I wasn’t going to do it, I wrote this and spiked it, but there is so much coverage of this story that I have to do it.
There are many worries about the changes wrought by self-driving cars, or autonomous vehicles (AVs) but here is one that nobody thought of before: it might seriously reduce the number of organs available for transplant. Ian Adams and Anne Hobson write in Slate:
It’s morbid, but the truth is that due to limitations on who can contribute transplants, among the most reliable sources for healthy organs and tissues are the more than 35,000 people killed each year on American roads (a number that, after years of falling mortality rates, has recently been trending upward). Currently, 1 in 5 organ donations comes from the victim of a vehicular accident.
The authors worry that driverless cars will save many lives, reducing the number of organs available.
We’re all for saving lives—we aren’t saying that we should stop self-driving cars so we can preserve a source of organ donation. But we also need to start thinking now about how to address this coming problem.
Now when you read a bit further it becomes clear that the self-driving car angle was just a clickbait, a tease, to draw readers into the real agenda, which is to permit the sale of organs. It is not really about self-driving cars at all. And we really don’t know, self-driving cars could even increase the donor base, since another source is people who die from drug overdoses, and with self-driving cars drivers might OD instead of driving. Or they might fight with their spouse and shoot them, another big source, instead of concentrating on the road. Really, if you don’t have to look at the road, there are so many other ways to get into trouble.

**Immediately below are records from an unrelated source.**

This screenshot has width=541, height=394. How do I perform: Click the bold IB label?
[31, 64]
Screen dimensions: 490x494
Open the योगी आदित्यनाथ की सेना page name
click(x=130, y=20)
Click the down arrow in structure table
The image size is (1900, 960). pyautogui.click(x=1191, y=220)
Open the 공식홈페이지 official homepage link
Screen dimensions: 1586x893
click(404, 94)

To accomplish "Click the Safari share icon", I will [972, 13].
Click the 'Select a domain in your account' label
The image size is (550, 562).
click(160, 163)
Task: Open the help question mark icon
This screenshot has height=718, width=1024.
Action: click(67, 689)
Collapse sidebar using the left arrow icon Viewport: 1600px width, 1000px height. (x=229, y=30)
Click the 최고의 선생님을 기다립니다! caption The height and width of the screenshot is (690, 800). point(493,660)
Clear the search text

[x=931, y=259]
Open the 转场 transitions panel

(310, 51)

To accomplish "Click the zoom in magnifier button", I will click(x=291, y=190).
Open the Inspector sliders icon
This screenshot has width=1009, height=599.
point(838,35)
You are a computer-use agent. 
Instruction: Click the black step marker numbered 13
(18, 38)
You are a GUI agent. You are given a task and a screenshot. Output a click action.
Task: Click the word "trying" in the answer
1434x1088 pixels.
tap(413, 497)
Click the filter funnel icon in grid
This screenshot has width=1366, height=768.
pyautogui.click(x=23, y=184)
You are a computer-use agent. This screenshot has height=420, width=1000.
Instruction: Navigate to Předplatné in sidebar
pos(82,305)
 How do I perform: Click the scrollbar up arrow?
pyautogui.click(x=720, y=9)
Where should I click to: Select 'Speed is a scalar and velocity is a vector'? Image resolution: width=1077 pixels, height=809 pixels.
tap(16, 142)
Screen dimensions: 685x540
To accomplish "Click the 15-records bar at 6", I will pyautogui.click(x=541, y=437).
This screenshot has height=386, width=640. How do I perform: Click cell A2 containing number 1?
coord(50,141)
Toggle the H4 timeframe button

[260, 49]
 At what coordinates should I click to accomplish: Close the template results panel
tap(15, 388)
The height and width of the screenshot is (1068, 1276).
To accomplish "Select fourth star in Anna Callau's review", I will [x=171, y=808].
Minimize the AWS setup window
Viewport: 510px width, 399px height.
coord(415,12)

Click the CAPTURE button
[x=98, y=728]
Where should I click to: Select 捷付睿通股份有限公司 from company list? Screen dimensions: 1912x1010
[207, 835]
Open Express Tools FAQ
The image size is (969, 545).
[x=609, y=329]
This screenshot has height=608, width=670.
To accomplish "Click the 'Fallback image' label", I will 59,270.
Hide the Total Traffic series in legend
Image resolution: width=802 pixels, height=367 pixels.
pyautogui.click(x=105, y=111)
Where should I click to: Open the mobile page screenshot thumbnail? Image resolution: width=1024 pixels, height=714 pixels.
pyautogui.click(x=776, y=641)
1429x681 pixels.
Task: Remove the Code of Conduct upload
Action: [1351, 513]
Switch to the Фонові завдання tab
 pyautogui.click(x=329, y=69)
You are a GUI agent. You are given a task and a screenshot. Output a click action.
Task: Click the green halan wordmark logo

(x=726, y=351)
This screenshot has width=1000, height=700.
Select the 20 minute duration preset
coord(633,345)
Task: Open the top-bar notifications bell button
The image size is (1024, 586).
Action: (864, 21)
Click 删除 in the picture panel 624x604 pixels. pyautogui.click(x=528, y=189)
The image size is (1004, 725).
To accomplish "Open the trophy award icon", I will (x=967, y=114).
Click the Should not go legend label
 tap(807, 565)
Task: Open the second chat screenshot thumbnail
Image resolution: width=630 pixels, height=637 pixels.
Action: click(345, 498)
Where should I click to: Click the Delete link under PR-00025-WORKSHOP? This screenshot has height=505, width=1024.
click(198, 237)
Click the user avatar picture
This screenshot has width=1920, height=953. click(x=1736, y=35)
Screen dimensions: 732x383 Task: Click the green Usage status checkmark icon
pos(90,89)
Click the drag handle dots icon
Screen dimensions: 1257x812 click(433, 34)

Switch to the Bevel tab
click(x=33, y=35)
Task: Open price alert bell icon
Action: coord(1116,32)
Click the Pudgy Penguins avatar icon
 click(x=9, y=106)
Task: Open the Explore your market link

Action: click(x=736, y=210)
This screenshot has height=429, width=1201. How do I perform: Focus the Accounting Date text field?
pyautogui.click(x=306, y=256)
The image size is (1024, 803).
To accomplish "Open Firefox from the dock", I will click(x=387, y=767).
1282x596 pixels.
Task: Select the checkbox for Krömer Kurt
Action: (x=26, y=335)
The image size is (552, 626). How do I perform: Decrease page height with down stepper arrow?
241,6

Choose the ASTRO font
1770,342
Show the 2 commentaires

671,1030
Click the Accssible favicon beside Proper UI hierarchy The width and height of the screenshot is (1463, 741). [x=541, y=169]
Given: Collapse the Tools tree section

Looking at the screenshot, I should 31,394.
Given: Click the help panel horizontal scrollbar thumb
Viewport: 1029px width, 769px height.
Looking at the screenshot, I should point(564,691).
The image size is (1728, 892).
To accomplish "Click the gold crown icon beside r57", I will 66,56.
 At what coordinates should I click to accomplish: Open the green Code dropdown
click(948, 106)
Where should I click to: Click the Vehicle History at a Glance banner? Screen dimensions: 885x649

Finally, the statistic of “1 in 5 organ donations comes from the victim of a vehicular accident.” They do not say how many of those vehicles are motorcycles, which are disproportionately represented in the head injury statistics. I do not think anyone is proposing self-driving motorcycles.
Then there is the question of the effect of self-driving cars on our health. Some believe that we will just whistle up AVs for short trips; Without them, we might have walked and got some exercise. They see them as the solution to the “last mile problem” of how one gets from transit stop to home. When in fact, the best solution to the last mile is just to walk.
For many (not all) kidney failure is a result of lifestyle, the result of obesity, diabetes and lack of exercise. Perhaps instead of worrying about how self-driving cars might have on the supply of kidney and other organ donors, they might try to reduce demand for kidneys, by promoting walkable and cyclable cities.
In summary, I think it can be said that there are going to be many impacts and changes that come from the introduction of self-driving cars, but organ supply is not going to be one of the bigger issues. Besides, in a few years we will just be 3D printing organs anyway.